--- start Input for this task ---

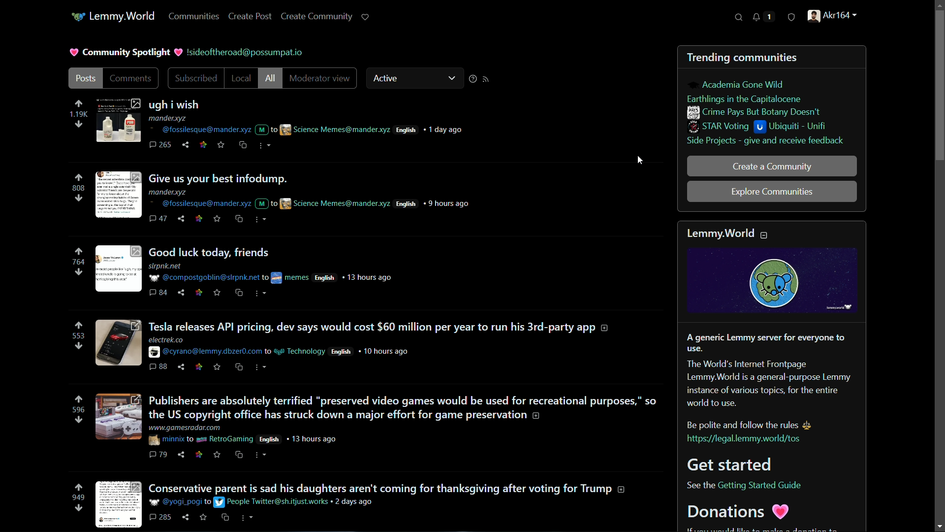 The width and height of the screenshot is (945, 532). I want to click on Donations, so click(741, 511).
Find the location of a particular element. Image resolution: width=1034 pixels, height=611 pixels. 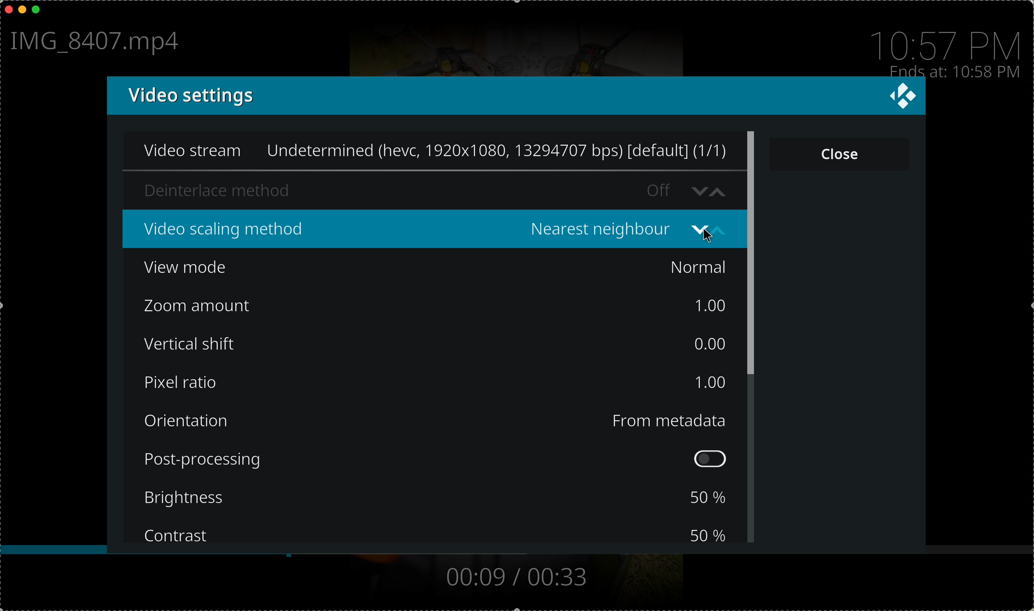

Cursor is located at coordinates (710, 237).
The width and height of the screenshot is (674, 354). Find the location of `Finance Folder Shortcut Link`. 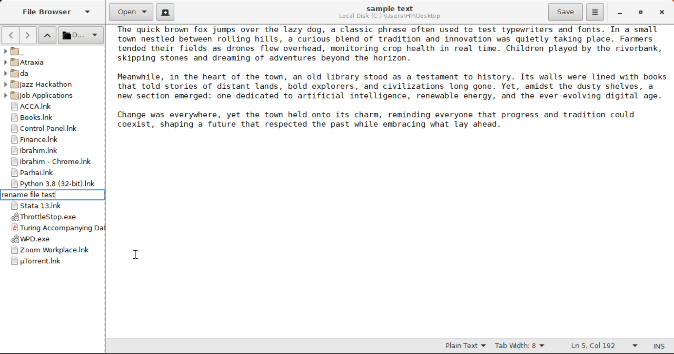

Finance Folder Shortcut Link is located at coordinates (51, 140).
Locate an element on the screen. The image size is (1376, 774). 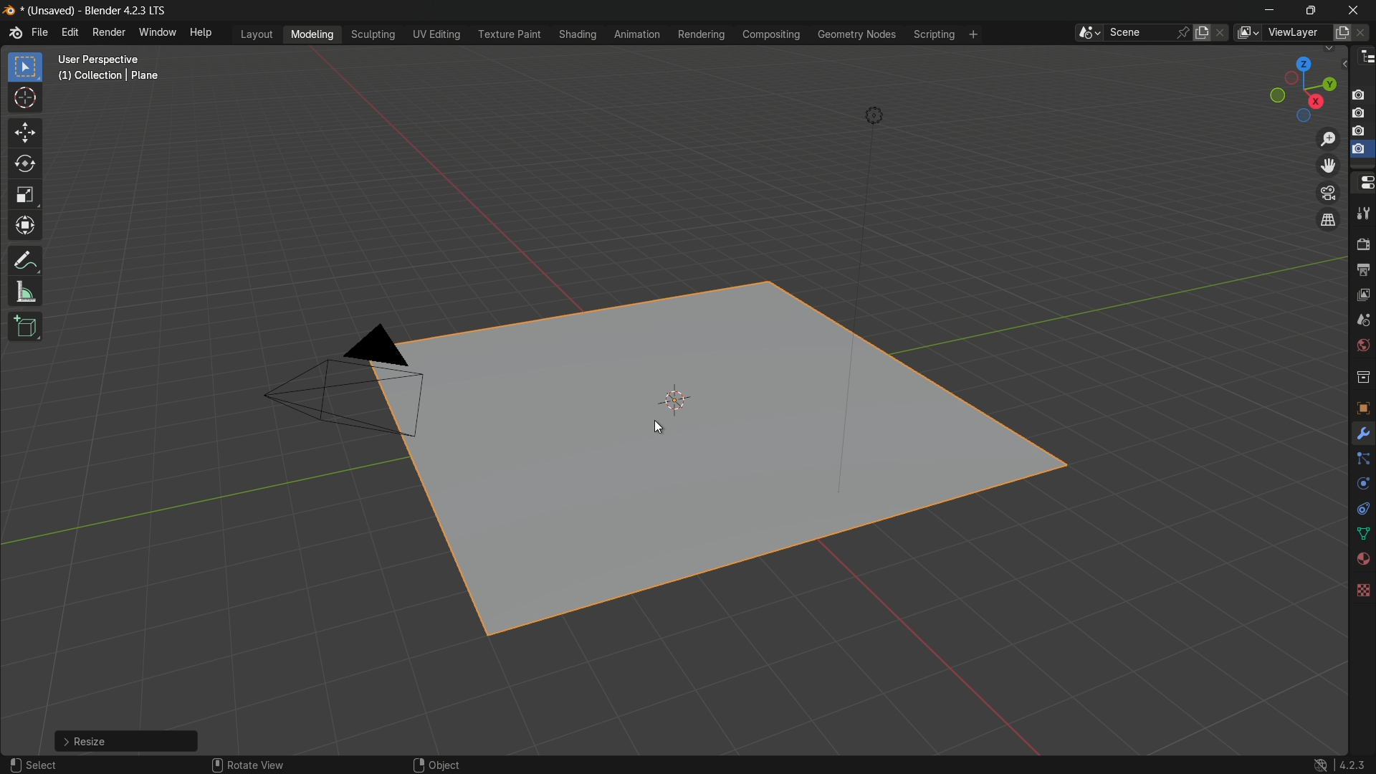
outliner is located at coordinates (1365, 58).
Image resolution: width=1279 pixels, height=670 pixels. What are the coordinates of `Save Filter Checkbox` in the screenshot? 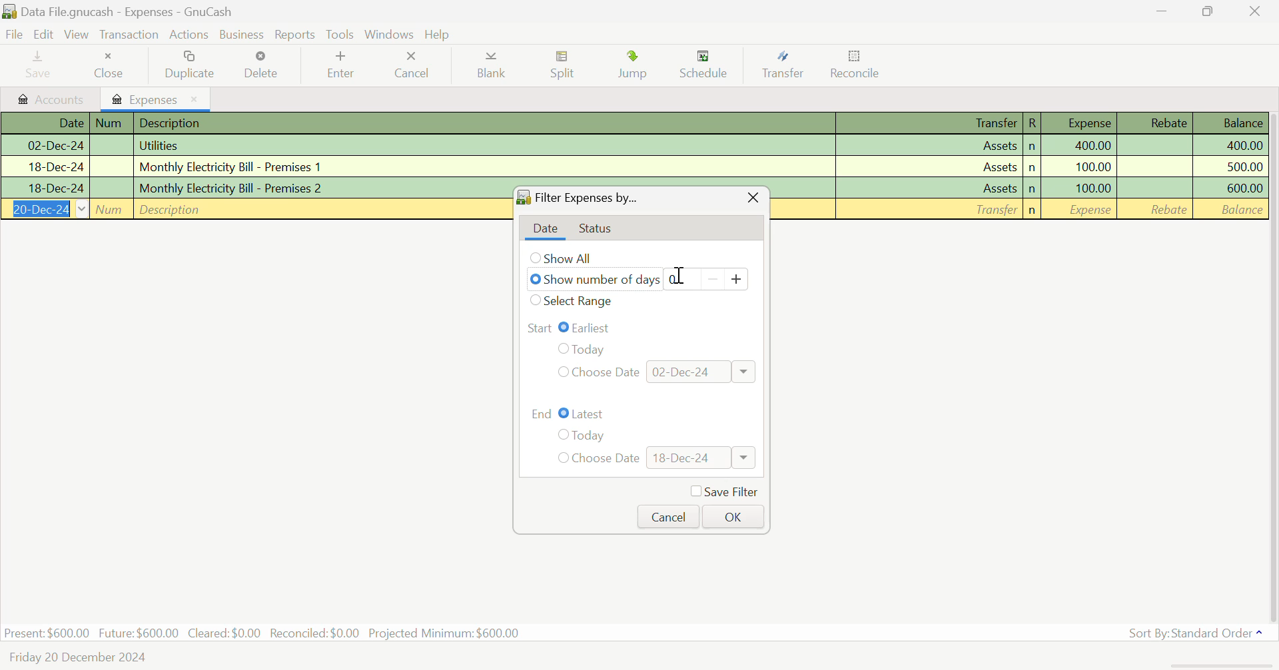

--- end Input for this task ---

Rewrite the material with every occurrence of "Image resolution" changed to "Screen size" and everything else left unchanged. Omit the pictures from your version.

▸ Problem solution:
 The width and height of the screenshot is (945, 532). I want to click on Donations, so click(741, 511).
Find the location of a particular element. Screen size: width=1034 pixels, height=611 pixels. 

Cursor is located at coordinates (710, 237).
The width and height of the screenshot is (674, 354). Find the location of `Finance Folder Shortcut Link`. 

Finance Folder Shortcut Link is located at coordinates (51, 140).
Locate an element on the screen. The image size is (1376, 774). 
outliner is located at coordinates (1365, 58).
Screen size: width=1279 pixels, height=670 pixels. What are the coordinates of `Save Filter Checkbox` in the screenshot? 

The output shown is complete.